Mitchell v. Allied Cab Company, 1981.

Decision Date24 June 1957
Docket NumberNo. 1982.,No. 1981.,1981.,1982.
Citation133 A.2d 477
PartiesIda Mae MITCHELL, Appellant, v. ALLIED CAB COMPANY, a corporation, Appellee. Forrest MITCHELL and American Fidelity Fire Insurance Company, Appellants, v. ALLIED CAB COMPANY, a corporation, Appellee.
CourtD.C. Court of Appeals

Edward J. Skeens, Washington, D. C., and Leo Michael Linehan, for appellants.

J. Lawrence Hall, Washington, D. C., for appellee.
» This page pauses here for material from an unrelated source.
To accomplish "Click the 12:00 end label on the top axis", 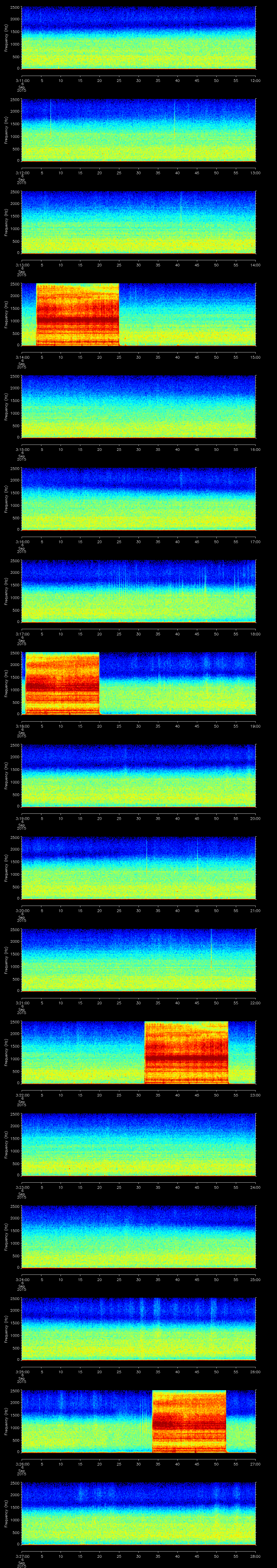I will (255, 80).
Before HOOD and QUINN, Associate Judges, and CAYTON (Chief Judge, Retired) sitting by designation under Code, § 11-776(b).

QUINN, Associate Judge.

Ida Mae Mitchell sued Allied Cab Company for personal injuries sustained in an automobile collision at an intersection. Her husband filed a separate suit for property damage and personal injuries, in which his insurance carrier joined as subrogee under a deductible policy. These cases were consolidated for jury trial. At the conclusion of all the evidence Allied moved for a directed verdict,1 which was denied as to the Mitchells but granted as to the insurance company, on the ground that it had failed to sustain the burden of proof of showing that the amount allegedly paid by it was rendered necessary by the collision. The jury returned a verdict for $1,500 in favor of Mrs. Mitchell and awarded her husband $500. Thereupon, Allied moved for judgment non obstante veredicto and also moved for a new trial. The trial court held in effect that Mrs. Mitchell was guilty of contributory negligence as a matter of law on the authority of Brown v. Clancy, 1945, D.C.Mun.App., 43 A.2d 296, and consequently granted Allied's motion for judgment, and also granted the motion for a new trial in the event that its decision on the motion for judgment be reversed on appeal. These appeals followed.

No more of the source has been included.